A way to put these two
ways of turning on into perspective is to think of them as representing
two capacities that work as a complementary series. One is the capacity
to treat your partner as a body—to objectify him or her. The other
is the capacity to connect with your partner. The better you are at one,
the better you are at the other.
Our approach is not to
be confused with that of "surrogate partners" now in independent
practice. As was true for Kaplan, they rely exclusively on bypassing.
The focus is on shutting out your partner as a distraction, on narrowing
rather than broadening awareness. They are not trained to focus on the
relationship, which would be difficult in any case for the solo practitioner.
The particular therapeutic
modality exemplified here, individual bodywork sex therapy, is no longer
available, but what we learned from it is applied to couples, as well
as being a core influence on our thinking. The best examples of its application
to couple sex therapy can be found in "An ego-analytic perspective
on desire disorders," in Sexual Desire Disorders, S. Leiblum
& L. Rosen (Eds). Guilford Press, 1988 (75-104) and "What
The Sex Therapies Tells us About Sex," in New Directions in Sex
Therapy, P. Kleindiest (Ed), Brunner-Routledge, 2001 (5-28), as well
as in "Masters and Johnson revisited: A case of desire disparity,"
in Case Studies in Sex Therapy, R.C. Rosen & S.R. Leiblum (Eds),
Guilford, 1995 (23-45). For a more thoroughgoing
example of individual bodywork sex therapy, see "Retarded ejaculation:
A much-misunderstood syndrome," in Principles and Practice of
Sex Therapy (3rd Ed), S. R. Lieblum & R. C. Rosen (Eds), Guilford,
2000 (205-241).
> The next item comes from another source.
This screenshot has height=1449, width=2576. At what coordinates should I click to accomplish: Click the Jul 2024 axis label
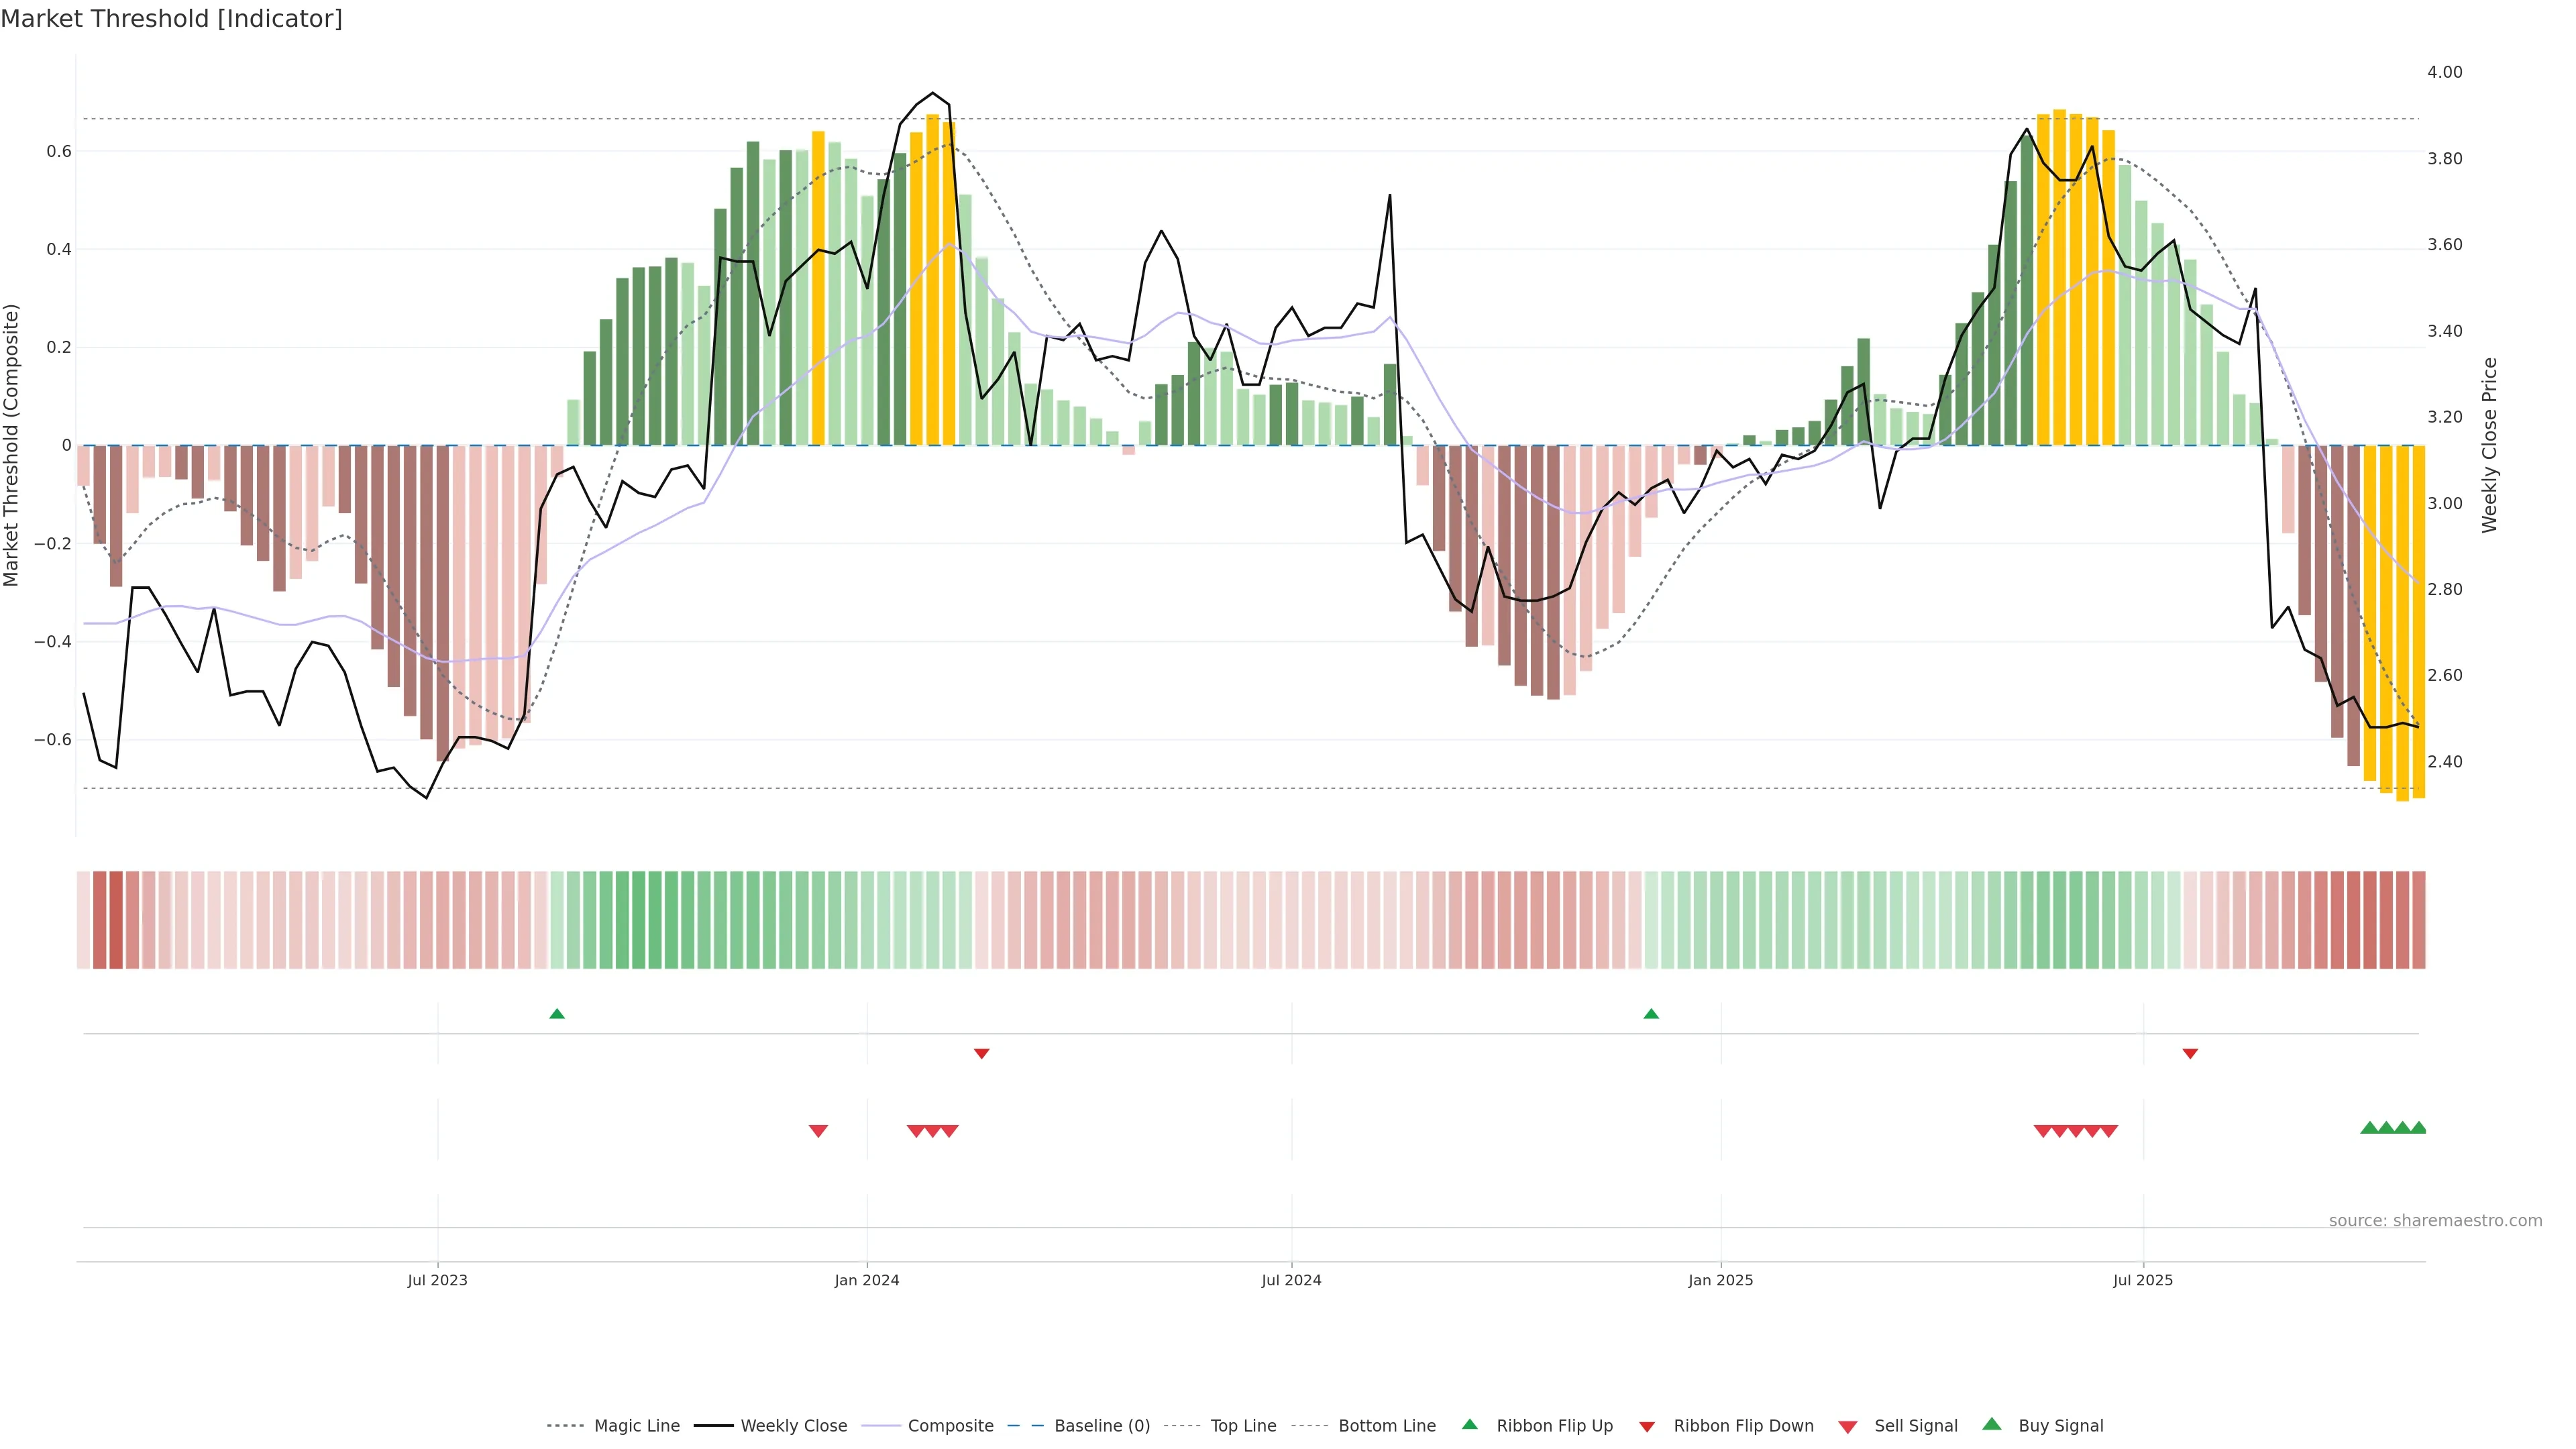(x=1291, y=1280)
For a series of short case vignettes, see Apfelbaum (1984).
REFERENCES
Apfelbaum, B. The myth of the surrogate. Journal of Sex
Research, 1977, 13:238-49.
Apfelbaum, B. Individual body-work sex therapy: Five case examples.
Journal of Sex
Research, 1984 (20) 44-70.
Kaplan, H. S. Disorders of Sexual Desire. NY: Brunner/Mazel,
1979.
Williams, M. H. Individual sec therapy. In J. LoPiccolo
& L. LoPiccolo (Eds.), Handbook
of Sex Therapy, 1978 (477-483). NY: Plenum Press.